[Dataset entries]

▼

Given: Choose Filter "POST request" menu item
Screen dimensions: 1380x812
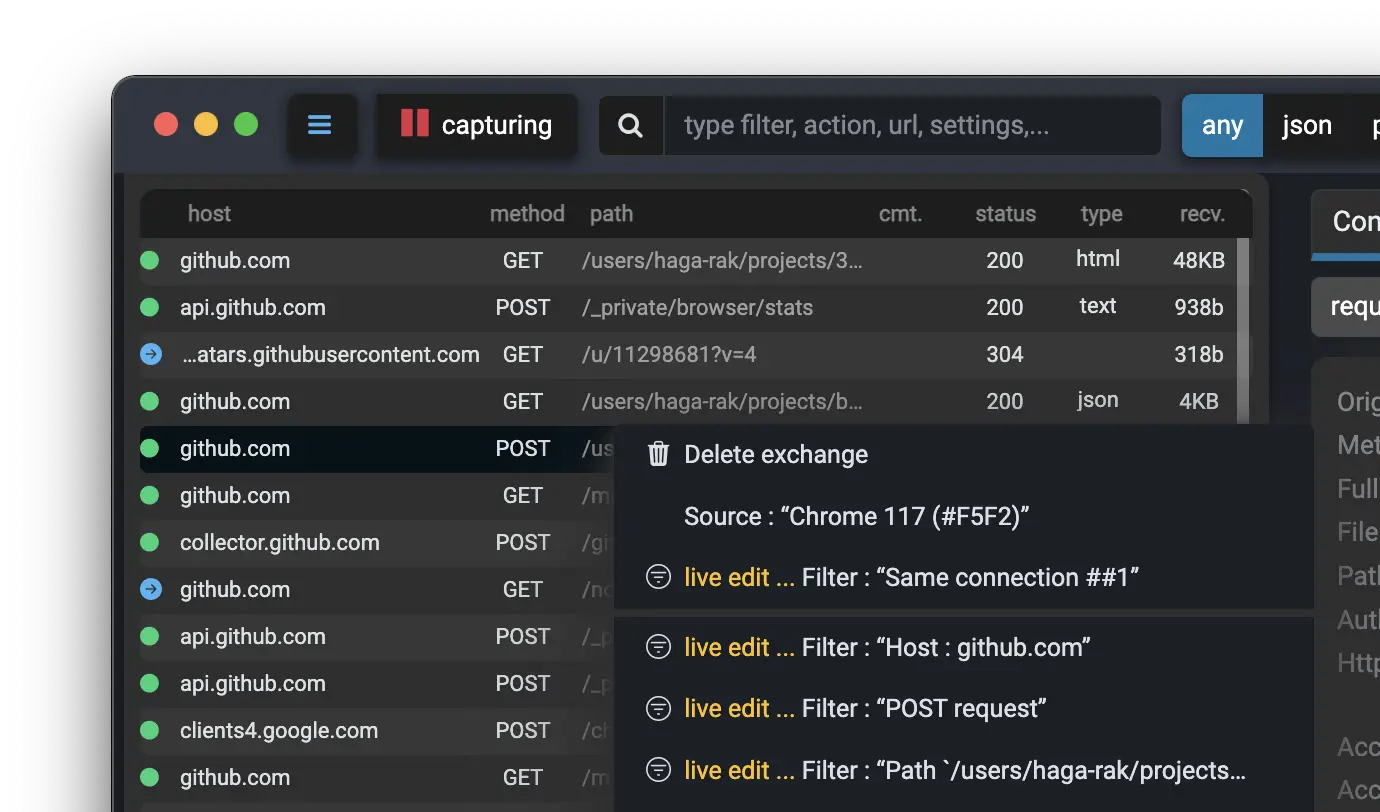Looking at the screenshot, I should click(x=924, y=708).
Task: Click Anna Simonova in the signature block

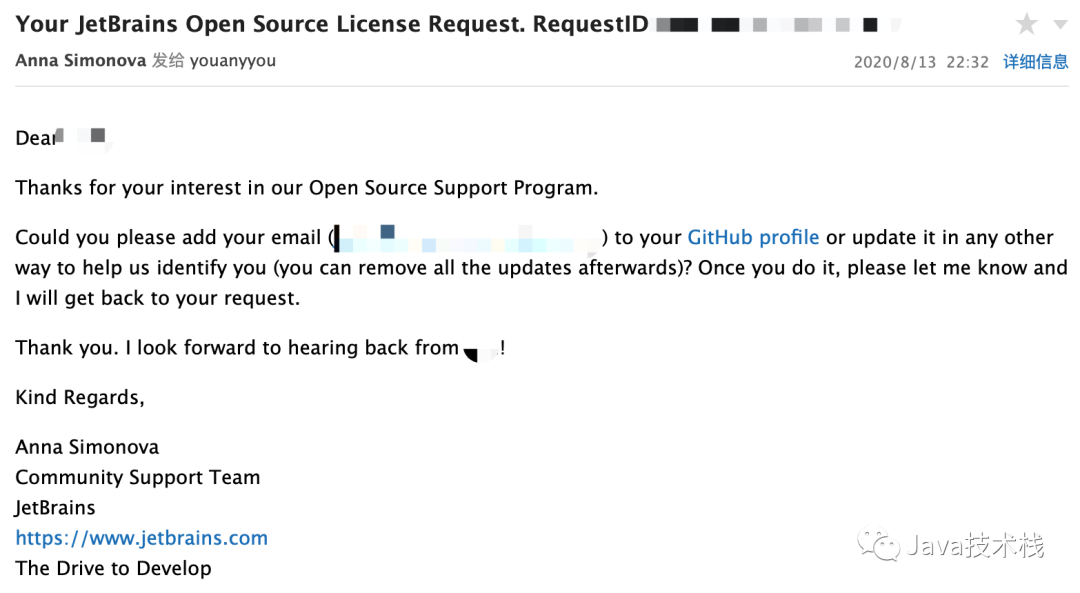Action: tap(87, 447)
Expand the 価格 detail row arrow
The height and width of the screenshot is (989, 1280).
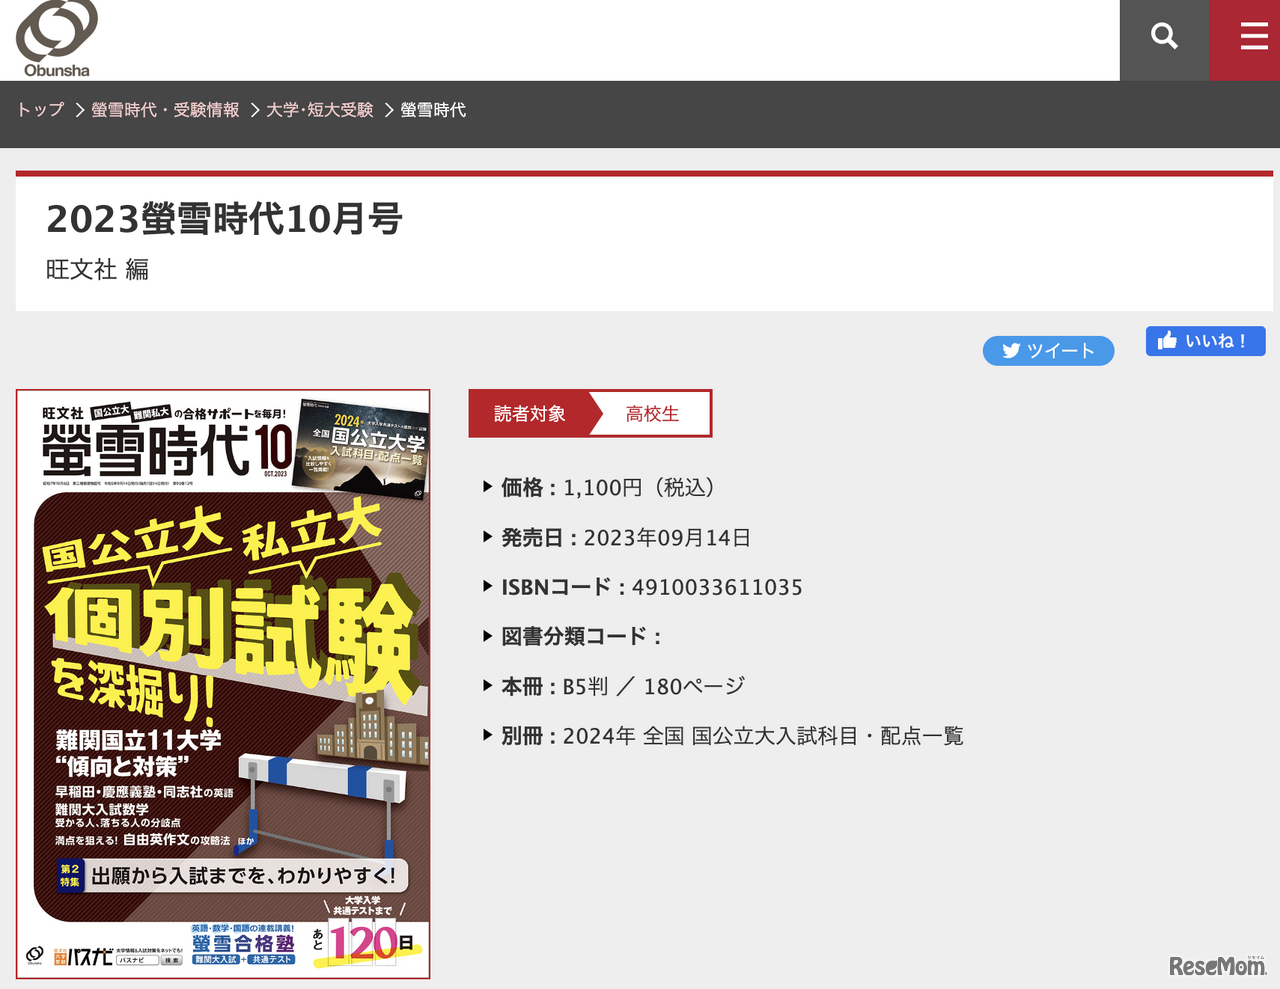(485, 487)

▲

## Your task
Nothing but the lines from the one with "The height and" through the end of the entries above, both included, should be set down, exactly and without pictures.

## Task output
The height and width of the screenshot is (989, 1280).
(485, 487)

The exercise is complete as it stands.